Program execution

When² a program is loaded into memory, it is organized into three areas of memory, called segments: the text segment, stack segment, and heap segment. The text segment (sometimes also called the code segment) is where the compiled code of the program itself resides. This is the machine language representation of the program steps to be carried out, including all functions making up the program, both user defined and system.

The remaining two areas of system memory is where storage may be allocated by the compiler for data storage. The stack is where memory is allocated for variables within functions. A stack is a Last In First Out (LIFO) storage device where new storage is allocated and deallocated at only one ``end'' (the top of the stack).

Every C/C++ program begins executing at a function called main(): space is allocated on the stack for all variables declared within main(). If main() calls a function, say myFunction(), additional storage is allocated for the variables in myFunction() at the top of the stack. Notice that the parameters passed by main() to myFunction() are also stored on the stack. If myFunction() were to call any additional functions, storage would be allocated at the new top of stack. When myFunction() returns, storage for its local variables is deallocated, and the top of the stack is resumed at the old position.
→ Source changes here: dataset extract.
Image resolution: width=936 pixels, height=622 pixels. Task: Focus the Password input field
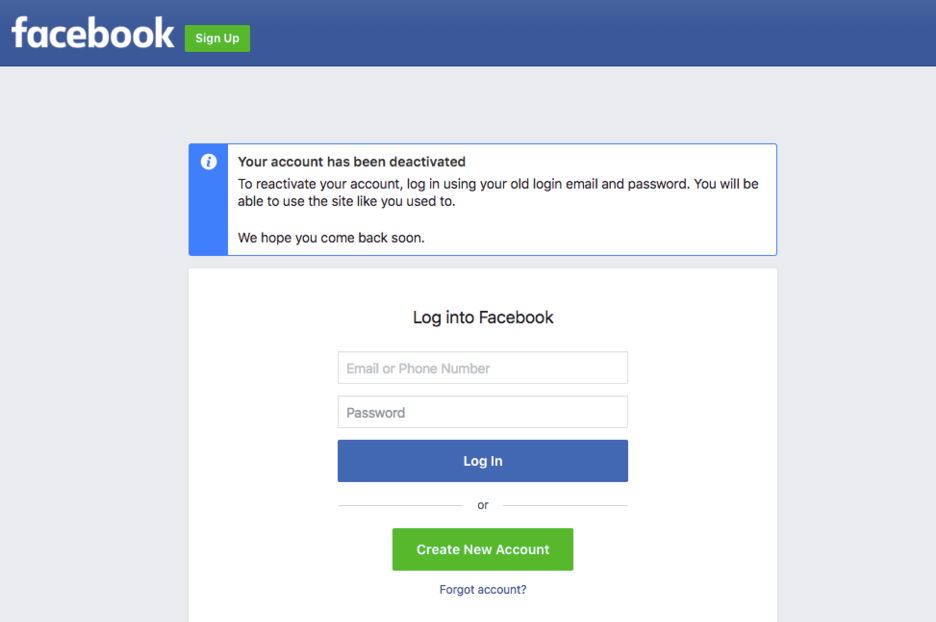(482, 412)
As can be seen, the memory allocated in the stack area is used and reused during program execution. It should be clear that memory allocated in this area will contain garbage values left over from previous usage.

The heap segment provides more stable storage of data for a program; memory allocated in the heap remains in existence for the duration of a program. Manually allocated memory, global and static variables are allocated on the heap.
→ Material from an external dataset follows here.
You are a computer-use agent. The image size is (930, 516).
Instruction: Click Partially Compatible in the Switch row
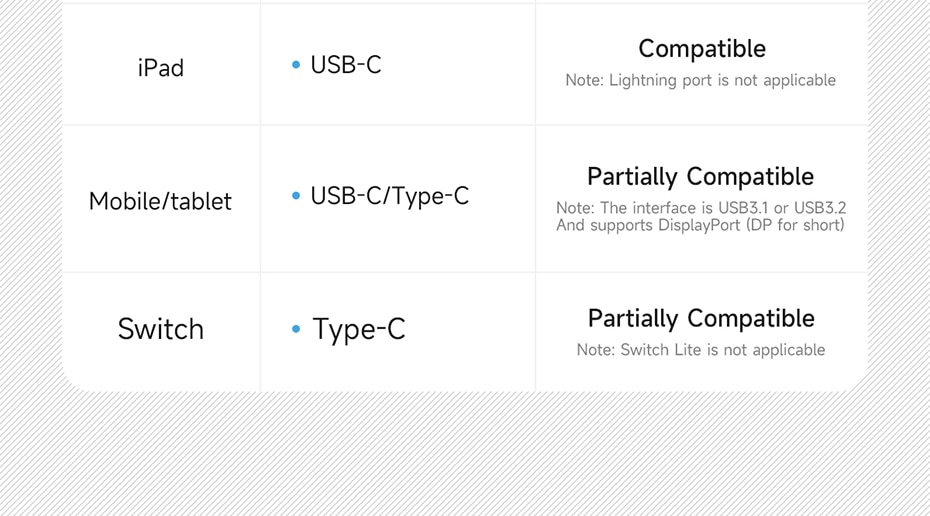[x=700, y=318]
On many architectures, including Intel-based PCs, the relative order of text and stack segment is such that the text segment is placed after the stack segment. This means that if one uses a variable stored on the stack to hold an array of bytes longer than the stack itself, one ends up overwriting parts of the text segment. Since the text segment contains the executable machine code instructions, it is theoretically possible to change the behaviour of the computer by simply entering some meaningful data in a variable. This was the technique used by some of the most spectacular network hacks of the eighties and nineties (see http://insecure.org/stf/smashstack.html).

The death of a process can occur by explicit program termination (returning from the main() function, use of the exit() system function) or by an operating system signal occurring because of some extraordinary condition. The most common are user intervention (SIGINT, SIGKILL) and runtime errors (SIGSEGV -- segmentation violation -- when the process tries to read or write memory that does not belong to it). When the process terminates, it is removed from the process table along with all the memory it occupies, and its ID becomes available for new processes.